Risperidone should be maintained at the usual effective range of 4-8mg for 2-4 weeks before considering a trial at a higher dose. Some patients may take longer to respond with improvement in negative symptoms.

Adverse Effects

Risperidone is associated with significantly fewer and less severe neurological side effects than the typical dopaminergic antagonist drugs. Risperidone is associated with fewer extrapyramidal side effects and a reduced need for antiparkinson drugs.

Risperidone may be associated with anxiety, insomnia, somnolence, dizziness, constipation, nausea, dyspepsia, rhinitis, rash and tachycardia. Dose related side effects include sedation, fatigue, accommodation disturbances, orthostatic dizziness, palpitations, weight gain, diminished sex drive and erectile dysfunction.
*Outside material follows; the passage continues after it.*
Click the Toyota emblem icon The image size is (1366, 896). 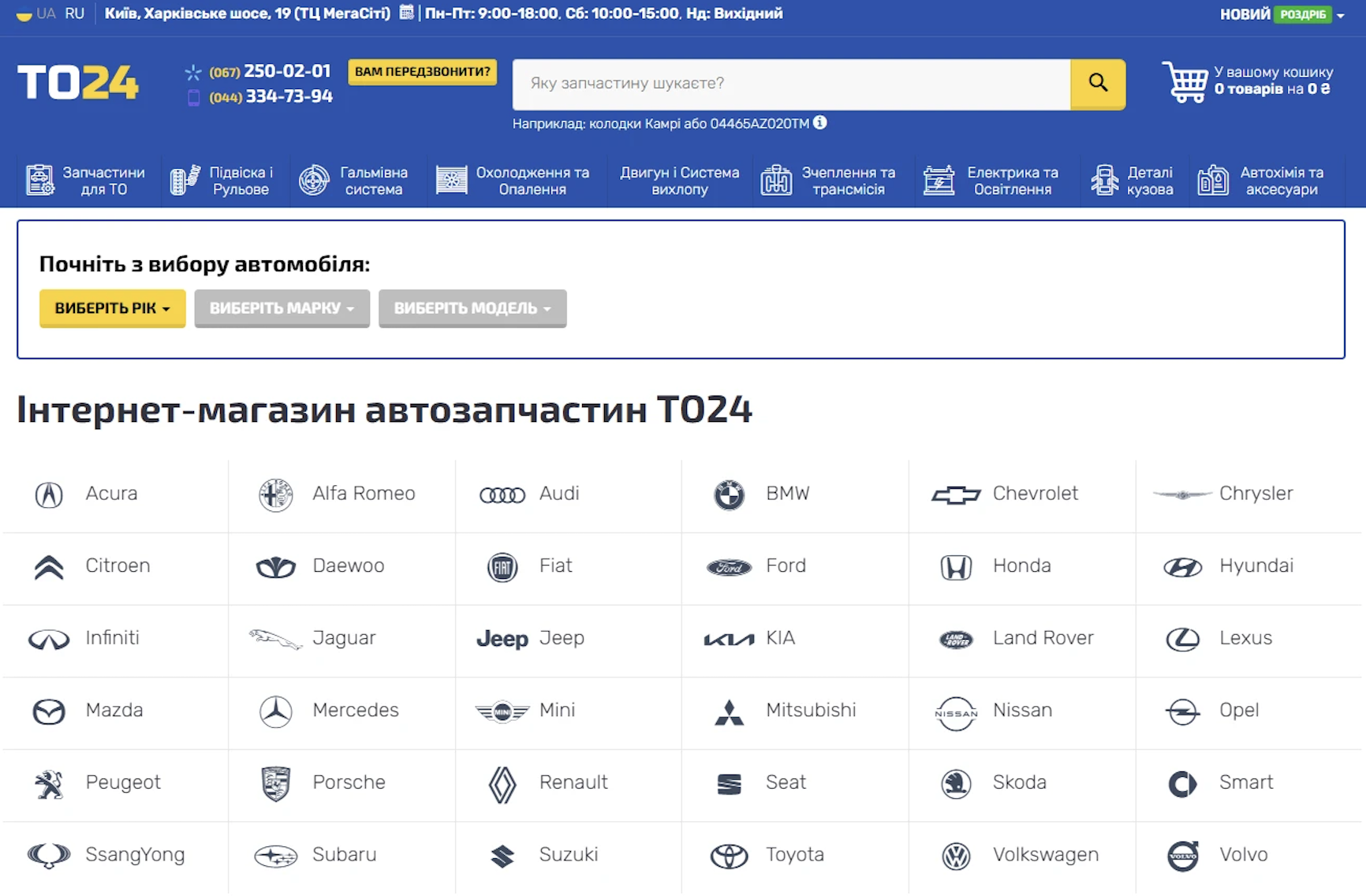coord(729,856)
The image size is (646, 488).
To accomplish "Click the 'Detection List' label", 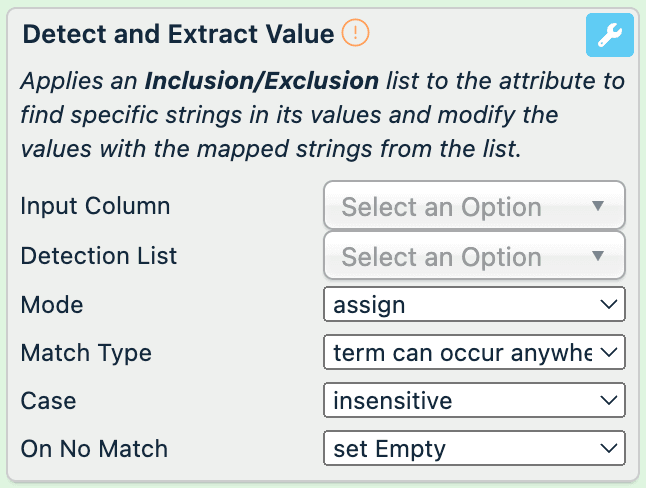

Rare adverse reactions with long-term use of risperidone may include neuroleptic malignant syndrome, priapism, thrombocytopenic purpura and seizures in patients with concomitant hyponatremia.

Drug-Drug Interactions

Risperidone may have a wide range of drug-drug interactions similar to the other dopamine receptor antagonists. Risperidone may interact with antacids, anticholinergics, anticonvulsants, antidepressants, antihypertensives and central nervous system depressants.

Antacids and cimetidine may reduce the absorption of risperidone, reducing its efficacy. Anticholinergics may also reduce the absorption of risperidone. Cigarette smoking may decrease plasma levels of risperidone, reducing its efficacy.

Tricyclic antidepressants and risperidone may decrease each other's metabolism resulting in elevated plasma levels of both medications. The sedative and hypnotic effects of these medications may be additive. Fluoxetine may dramatically increase the level of risperidone.

Risperidone may inhibit the uptake of guanethidiene and may also inhibit the hypotensive effects of clonidine and alpha-methyldopa. Conversely, risperidone may have an additive effect on other hypotensives.

Risperidone may potentiate the CNS depressant effects of sedatives, antihistamines, opiates, opioids and alcohol. This is particularly problematic in patients with any impaired respiratory status.

The co-administration of risperidone with lithium may result in symptoms similar to those of lithium toxicity and neuroleptic malignant syndrome.